▶ [WHAT YOU NEED TO DO]:
Report how many lines in the listing below contain the string "Click", with case counting, and give only that number.
▬▬▬▬▬▬▬▬▬▬
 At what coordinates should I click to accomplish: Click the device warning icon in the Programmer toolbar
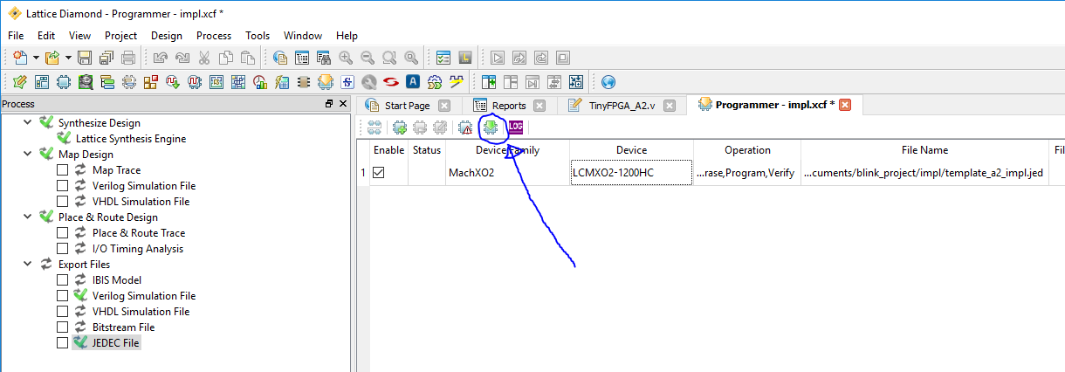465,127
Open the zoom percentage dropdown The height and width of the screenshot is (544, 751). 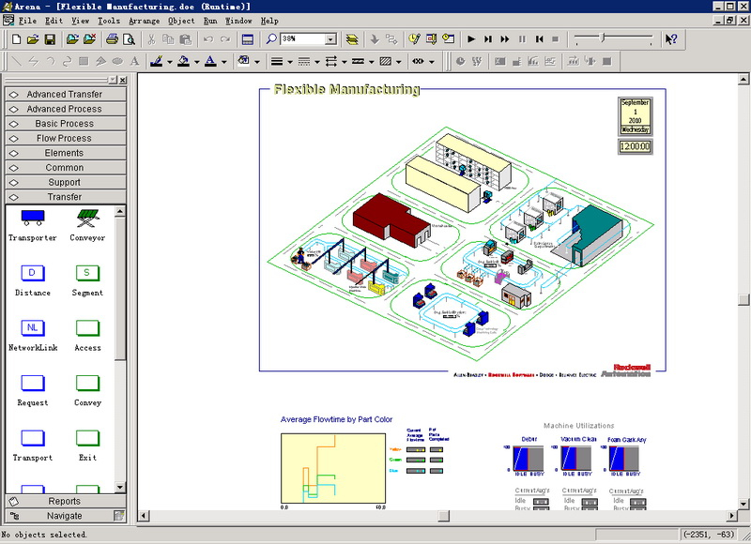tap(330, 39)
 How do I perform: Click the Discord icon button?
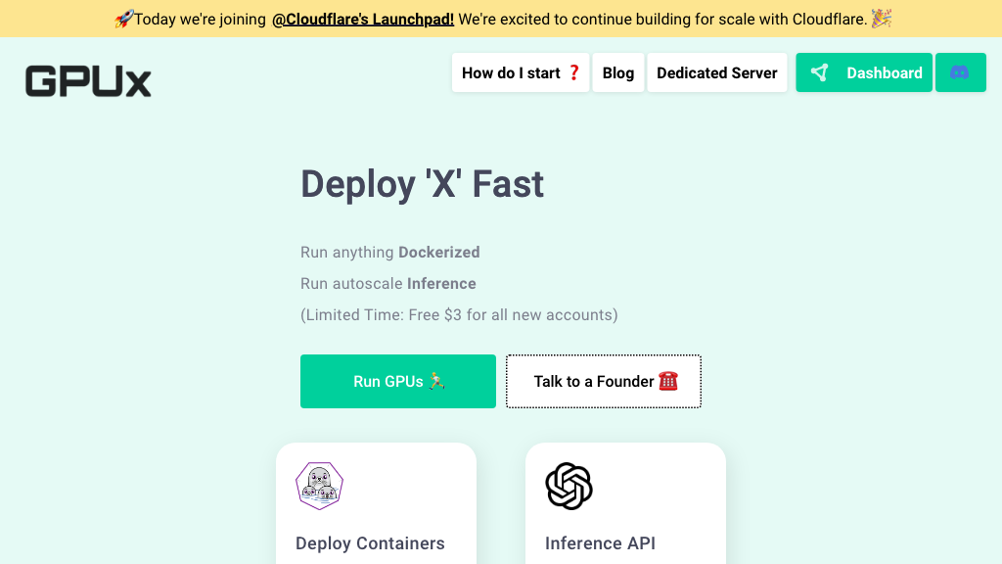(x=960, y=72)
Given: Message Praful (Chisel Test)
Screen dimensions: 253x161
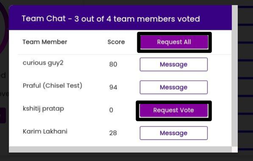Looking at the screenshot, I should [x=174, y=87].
▬▬▬▬▬▬▬▬▬▬
▶ [RESPONSE]:
2